What are the advantages? Predictability, and expanded throughput.
Now you can look at an entire passage of text and make a determination about it in less time. Or stack many passages and composite them to assess or intuit variation. Designing the product this way makes it easy to reason about, and thus easier to market and sell. Is it possible to make a profitable system that works like this? Gee, great question! There's no obvious answer.
But anyway, from the perspective of a subscriber, it's on them to marshall their data, and then, if they have operations for which the scale of 4096 bit chunks improves results, they can get their granular operations done at 1 GHz, which allows them to predict time spent and overall cost more easily.

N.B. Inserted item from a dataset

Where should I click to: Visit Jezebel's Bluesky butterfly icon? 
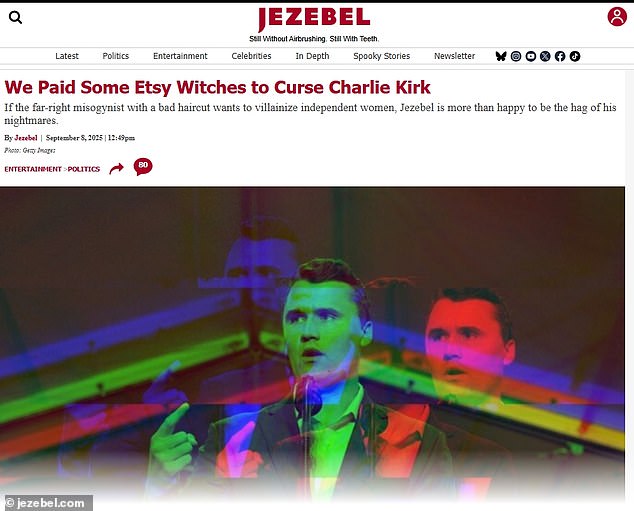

(e.g. I have all these [less-than-but-up-to] 4096 bit toots marshalled in a single data store, from a shit ton mastodon instances (i did all the crawling and retrieving, and saved them in one place, as a standardized data set), and I think this fact might be true about some of them, here is the rule set to interpret, please give me back the members of the toot array that return true when the function of this rule set returns true)
BTW, don't get hung up on 4096 as "the best number" I just chose it because it's a nice square number.